Problems and tasks:
- 1) Reproduce the stretch of the passage on the 10th century from "Medievalist and historian" through "or Iron Century.", word for word.
- 2) Pick up the overview of the 10th century where it stops and write what comes next.

Selected extract:
==============================

Eastern Hemisphere at the beginning of the 10th century
The 10th century is the period from 901 to 1000 in accordance with the Julian calendar in the Common Era.
The 10th century is usually regarded as a low point in European history. In China it was also a period of political upheaval. In the Muslim World, however, it was a cultural zenith, especially in Spain under the Caliphate of Córdoba. Additionally, the 10th century was the zenith for the Byzantine and Bulgarian Empires.
Medievalist and historian of technology Lynn White said that "to the modern eye, it is very nearly the darkest of the Dark Ages", but concluded that ". . . if it was dark, it was the darkness of the womb." Similarly, Helen Waddell wrote that the 10th century was that which "in the textbooks disputes with the seventh the bad eminence, the nadir of the human intellect." Even in the 15th century, Lorenzo Valla described it as the Century of Lead and Iron and later Cardinal Baronius as the Leaden Century or Iron Century.
This statue of a yogini
goddess was created in Kaveripakkam in Tamil Nadu
, during the 10th century.
- Buddhist temple construction commences at Bagan, Burma
- In 907, Sumbing volcano erupted, according to Rukam inscription.

==============================

Material:
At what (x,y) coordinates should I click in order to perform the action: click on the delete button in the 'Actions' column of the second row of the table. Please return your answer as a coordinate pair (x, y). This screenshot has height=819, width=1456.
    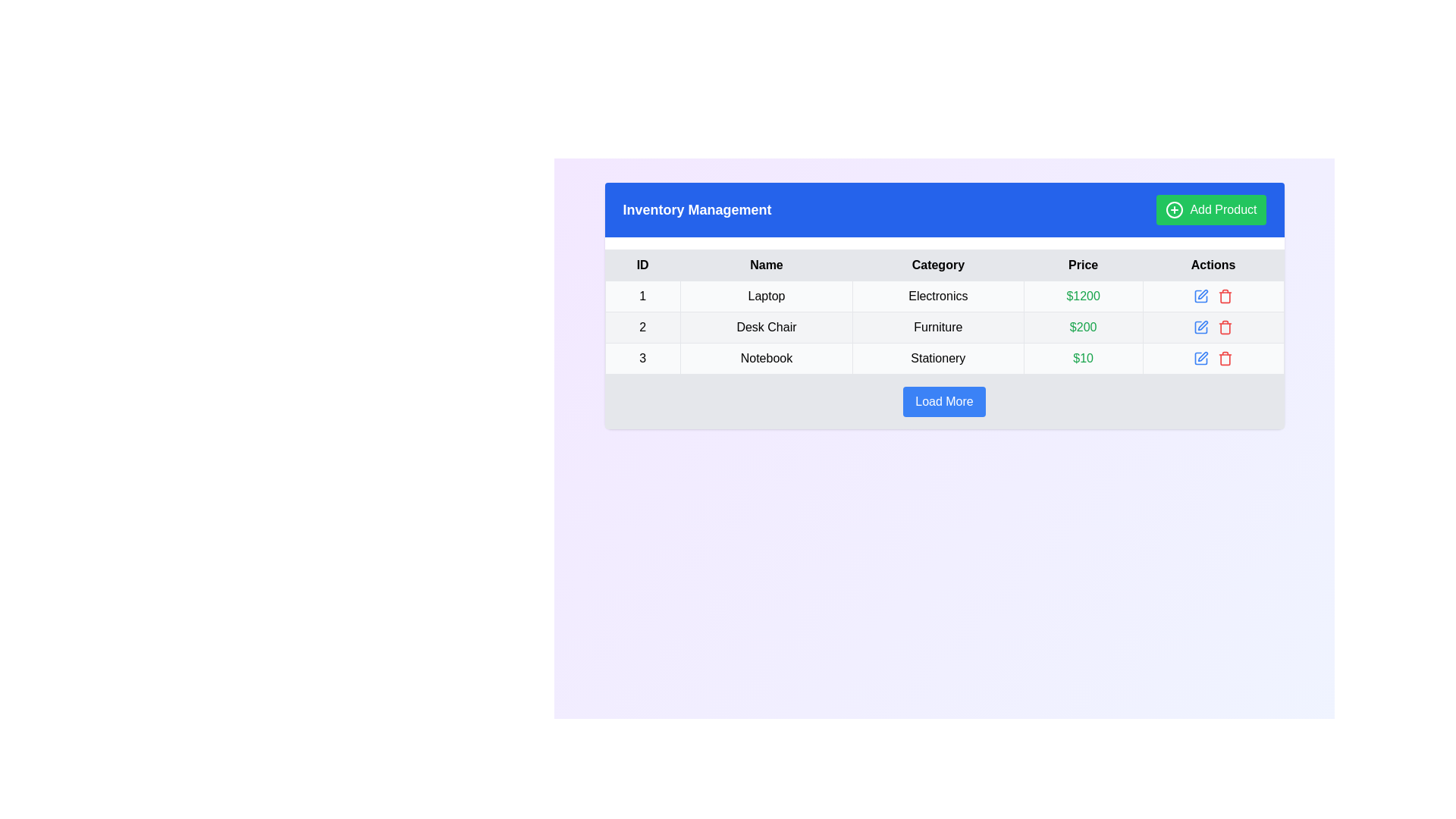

==============================

Answers to the exercises:
- 1)
Medievalist and historian of technology Lynn White said that "to the modern eye, it is very nearly the darkest of the Dark Ages", but concluded that ". . . if it was dark, it was the darkness of the womb." Similarly, Helen Waddell wrote that the 10th century was that which "in the textbooks disputes with the seventh the bad eminence, the nadir of the human intellect." Even in the 15th century, Lorenzo Valla described it as the Century of Lead and Iron and later Cardinal Baronius as the Leaden Century or Iron Century.

- 2)
- In 907, King Balitung edicted Mantyasih inscription containing the list of Medang kings, moved the capital from Mamrati to Poh Pitu, and expanded Prambanan temple.
- In 910, Parantaka I of the Chola Dynasty drove out the Pandyan from southern India into Lanka (now Sri Lanka), which he also eventually conquered.
- In 914, The Warmadewa dynasty rules Bali. (to 1080)
- In 919, the first use of gunpowder in battle occurred with the Chinese Battle of Lang-shan Jiang (Wolf Mountain River), where the naval fleet of the Wen-Mu-King defeated Chien Yuan Kuan because Wen had used 'fire oil' (huo yóu, 火油) of gunpowder-fuse ignited flamethrowers to burn Chien's fleet.
- In 928, Ziyarid dynasty was established in northern Iran.
- In 928, During the reign of King Wawa, the capital of Medang Kingdom in Mataram was devastated, probably by the massive eruption of Mount Merapi.
- In 929, Mpu Sindok moved the seat of power of the Medang Kingdom from Mataram in Central Java to Tamwlang in East Java and established Isyana Dynasty. The shift was probably as a result of the eruption of Mount Merapi and/or invasion from Srivijaya.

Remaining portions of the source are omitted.